# How to market or advertise with JPSS?



## Danger Mouse (May 12, 2008)

I'm very new. I received an old heat Hix heat press from my dad when he printed stuff for his own personal use. Right now my capital is pretty low. I wanted to try to find some jobs printing just white shirts using JPSS.

I browsed through the marketing forum but didn't find much specifically dealing with JPSS. I figured since there were many users of this here it would be the best place to ask.

How do you market to customers when you're only using JPSS? Don't most customers ask you how you're going to print their shirt? Do they ever show that they may be hesitant to want to use an inkjet transfer? I want them to be able to feel confident that the product they will receive is going to be a good one. I know I can show them a sample, but what do you tell them when you print using this method?


----------



## DTFuqua (Jun 26, 2008)

don't be bashful, have some samples and show them what their getting. Have some at different stages of life( 2 washes, 5 washes...).Have confidence in your product and a lot of customers will feel the same confidence.


----------



## Rodney (Nov 3, 2004)

> I browsed through the marketing forum but didn't find much specifically dealing with JPSS. I figured since there were many users of this here it would be the best place to ask.


That's because you don't really market "jpss" to your customers  You market yourself and your services.

There are LOTS of posts in the Marketing forum with marketing tips that apply to not only JPSS users, but screen printers, DTG operators and more.

A customer won't know what JPSS is, and you really don't need to tell them. What you need to do (which is what all printers need to do) is sell them on the quality of your printing and your level of customer service.

JPSS or not, marketing is marketing  

marketing tips related topics at T-Shirt Forums



> Don't most customers ask you how you're going to print their shirt?


Not really. I think most customers want quality t-shirt printing. If you focus your marketing on the JPSS strengths (photographs, low minimum orders, personalization, photo gifts), you will attract those kind of customers who understand what you can offer.



> Do they ever show that they may be hesitant to want to use an inkjet transfer?


I think you'll actually find that with almost any t-shirt printing service.
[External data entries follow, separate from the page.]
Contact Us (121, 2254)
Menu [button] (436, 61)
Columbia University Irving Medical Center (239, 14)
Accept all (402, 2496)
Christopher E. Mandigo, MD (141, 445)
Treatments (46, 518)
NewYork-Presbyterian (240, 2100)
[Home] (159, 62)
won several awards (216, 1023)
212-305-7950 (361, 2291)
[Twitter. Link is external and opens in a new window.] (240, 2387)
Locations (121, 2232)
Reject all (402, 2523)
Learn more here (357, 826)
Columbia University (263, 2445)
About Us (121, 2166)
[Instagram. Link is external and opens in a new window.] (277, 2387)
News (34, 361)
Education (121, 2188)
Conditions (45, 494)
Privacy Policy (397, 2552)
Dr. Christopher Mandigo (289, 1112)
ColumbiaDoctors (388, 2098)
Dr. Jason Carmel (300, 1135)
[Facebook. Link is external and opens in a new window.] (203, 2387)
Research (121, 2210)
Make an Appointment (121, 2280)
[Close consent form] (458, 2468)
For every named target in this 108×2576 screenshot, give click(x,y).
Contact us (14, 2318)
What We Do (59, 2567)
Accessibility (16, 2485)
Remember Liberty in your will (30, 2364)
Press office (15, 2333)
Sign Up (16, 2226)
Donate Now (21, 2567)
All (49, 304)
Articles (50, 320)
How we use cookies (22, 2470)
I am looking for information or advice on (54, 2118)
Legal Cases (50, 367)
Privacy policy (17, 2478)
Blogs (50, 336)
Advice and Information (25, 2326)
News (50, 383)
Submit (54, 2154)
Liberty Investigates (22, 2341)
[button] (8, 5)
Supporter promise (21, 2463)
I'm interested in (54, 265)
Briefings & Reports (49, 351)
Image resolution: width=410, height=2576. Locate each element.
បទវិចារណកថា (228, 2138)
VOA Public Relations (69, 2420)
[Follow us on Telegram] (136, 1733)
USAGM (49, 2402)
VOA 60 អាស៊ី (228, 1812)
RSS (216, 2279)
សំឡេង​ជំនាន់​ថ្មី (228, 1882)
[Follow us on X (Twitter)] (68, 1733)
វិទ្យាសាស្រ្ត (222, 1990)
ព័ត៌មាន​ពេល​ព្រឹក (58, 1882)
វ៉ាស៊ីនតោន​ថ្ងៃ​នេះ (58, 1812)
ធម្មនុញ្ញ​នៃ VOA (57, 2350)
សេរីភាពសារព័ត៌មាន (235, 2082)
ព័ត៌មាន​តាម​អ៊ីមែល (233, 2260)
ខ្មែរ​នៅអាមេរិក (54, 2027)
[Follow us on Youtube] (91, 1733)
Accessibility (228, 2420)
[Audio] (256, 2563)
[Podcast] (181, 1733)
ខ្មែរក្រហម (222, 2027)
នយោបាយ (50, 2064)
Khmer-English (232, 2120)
Probably less often with more common types like screen printing, but even then, you'll have people who will have had a bad experience with that printing type and you will find yourself in the position where you have to "defend" or "stand behind" your printing offering.

As long as you can fully believe in and stand behind your product (and be able to speak confidently about it), you'll be able to assuage most customer's worries.

Educating your customer and managing their expectations will go a long way into making sure you can deliver what they need.

Also remember that JPSS isn't the answer to *every* print job. Not all print jobs should be done this way.

If you're only using JPSS and you plan to sell printing services...you shouldn't only use JPSS 

You already have the equipment (a quality heat press), why limit yourself to *just* JPSS when you can deliver almost anything your customer needs.

They need 50 t-shirts with their 3 color school logo? Why not order some plastisol transfers pre-made from a place like Acetransco, transfer express, F&M Expressions, etc and deliver a job that rivals screen printing.

They need 2 totebags with a photo of their grandkids, pull out the JPSS.

They need 30 baseball team uniforms with a photo of their firehouse on the front and the team names on the back, use JPSS on the front and get some cut vinyl transfers on the back from one of the transfer makers (transfer express, versatranz, howard sports graphics, someone here on the forum with a vinyl cutter).


----------



## treadhead (Jul 26, 2006)

One thought is to "push" the ability to provide full color & low quantity with quick turnaround. I would also refer to JPSS as digital prints if asked.....

Lots of demand for photos on t-shirts....


----------



## COEDS (Oct 4, 2006)

Rodney and John gave some sound advice. I agree with making sure your product will hold up. I would also explain their may be some fading. I would never tell a customer what I use to produce their goods. I also would stress the positives of dealing with your company( low quantitys,fast turnaroud,customer service). You need to sale your product by saleing your company. ..... JB


----------